Since February 2026, a financially motivated Russian-speaking initial access broker has been running a systematic credential-harvesting operation against FortiGate firewalls at global scale. The campaign, tracked as FortiBleed, has targeted over 430,000 devices and harvested approximately 110 million credentials. For anyone running substantial network infrastructure—whether as a hosting provider, datacenter operator, or enterprise managing edge systems—the tactics and scope of this operation warrant close attention.
The Mechanics of Broad-Scale Access Harvesting
FortiBleed operates through a multi-stage approach: discovery, enumeration, and exploitation. Researchers at The Hacker News documented that the actors first identify exposed FortiGate instances using passive reconnaissance and internet-wide scanning services. Once a candidate list is built, they probe for accessible management interfaces and attempt brute-force attacks against administrative credentials.
The scale here is notable. Harvesting credentials from 430,000 devices is not the work of opportunistic attackers; it reflects infrastructure and patience. The actors appear to have maintained operational consistency over several months, suggesting either dedicated resources or a specialised service offered within criminal ecosystems. Credential lists of this magnitude have clear resale value: they become entry points for ransomware operators, data exfiltration crews, and subsidiary access brokers seeking to monetise initial compromise.
Why Firewalls Are a Preferred Target
FortiGate firewalls occupy a critical position in network topology. They sit at the perimeter, controlling inbound and outbound traffic, and often sit between the internet and internal infrastructure. Compromised credentials grant an attacker several advantages. They can disable logging, create persistent backdoors, route traffic for inspection and manipulation, and move laterally into internal networks with minimal suspicion.
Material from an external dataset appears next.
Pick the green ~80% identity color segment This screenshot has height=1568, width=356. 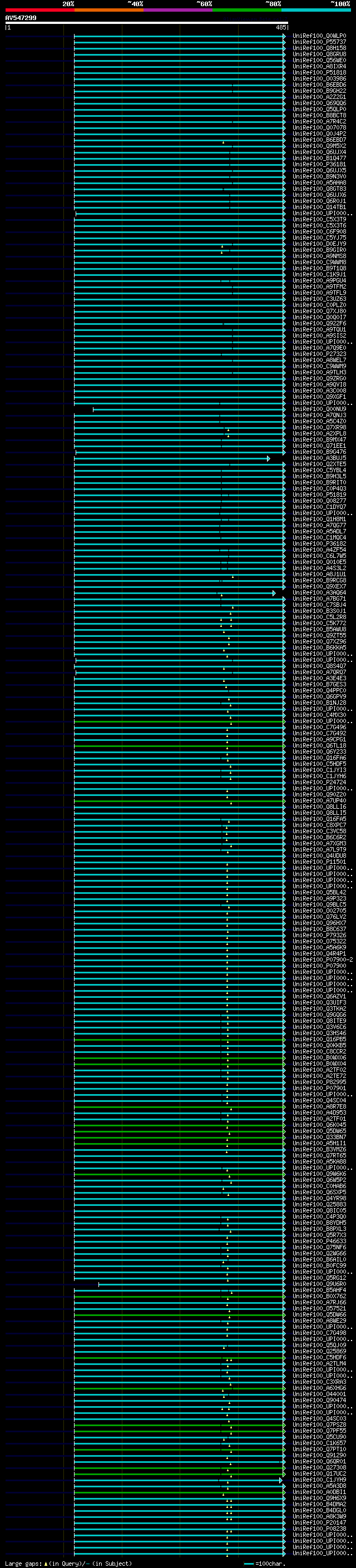247,10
Unlike web servers or databases, firewall compromise is often silent and difficult to detect without disciplined monitoring.
The appeal to initial access brokers is straightforward: a compromised firewall is a gateway. It does not require exploitation of zero-day vulnerabilities or complex technical pivoting. A valid set of admin credentials, obtained through brute-force or exposure, can unlock months of undetected access.
Operational Hardening Against Credential-Based Access
The FortiBleed campaign illustrates why basic hygiene remains foundational. Several controls directly mitigate this attack class:
- Non-default credentials and strength. Weak or default passwords remain endemic in infrastructure deployments. Every FortiGate should have a unique, sufficiently complex administrative password. Reuse across multiple devices multiplies risk.
- Rate limiting and account lockout. Brute-force attacks depend on the ability to make many attempts rapidly. Enforcing lockout policies after N failed login attempts raises the cost of credential stuffing significantly.
- Restricting administrative access by source. If possible, limit management interface access to known IP ranges or VPN gateways rather than exposing it to the entire internet.
- Multi-factor authentication. Even with compromised passwords, MFA adds a genuine barrier. Many commodity brute-force operations cannot overcome it efficiently.
- Logging and alerting. Successful and failed login attempts should flow to a centralised logging system with alerting on anomalies—multiple failed attempts from unknown sources, logins from unexpected geographies, or access outside business hours.
Scope and Systemic Implications
430,000 firewalls represents a substantial fraction of deployed FortiGate infrastructure globally. The 110 million credentials harvested suggests the attacker collected not only administrative accounts but also service credentials, user accounts, and residual data left in system memory or logs. This material can be cross-referenced against other breached databases, used for lateral movement in multi-tenant environments, or sold as a bundled service to downstream actors.
From an infrastructure-as-a-service perspective, this underscores the value of architectural separation: managed firewalls, VPNs, and edge security should not share administrative credentials or networks with customer-facing systems. If a hosting provider offers managed firewall services or operates shared edge infrastructure, credential hygiene for those systems warrants investment equivalent to that for core servers.
FortiBleed is not a novel exploit or zero-day. It is industrial-scale opportunism enabled by weak passwords, exposed management interfaces, and inadequate monitoring. For operators managing infrastructure at scale, the countermeasures are well-established. The lesson is implementation: ensuring that security baselines are enforced, monitored, and audited consistently across all edge and core systems.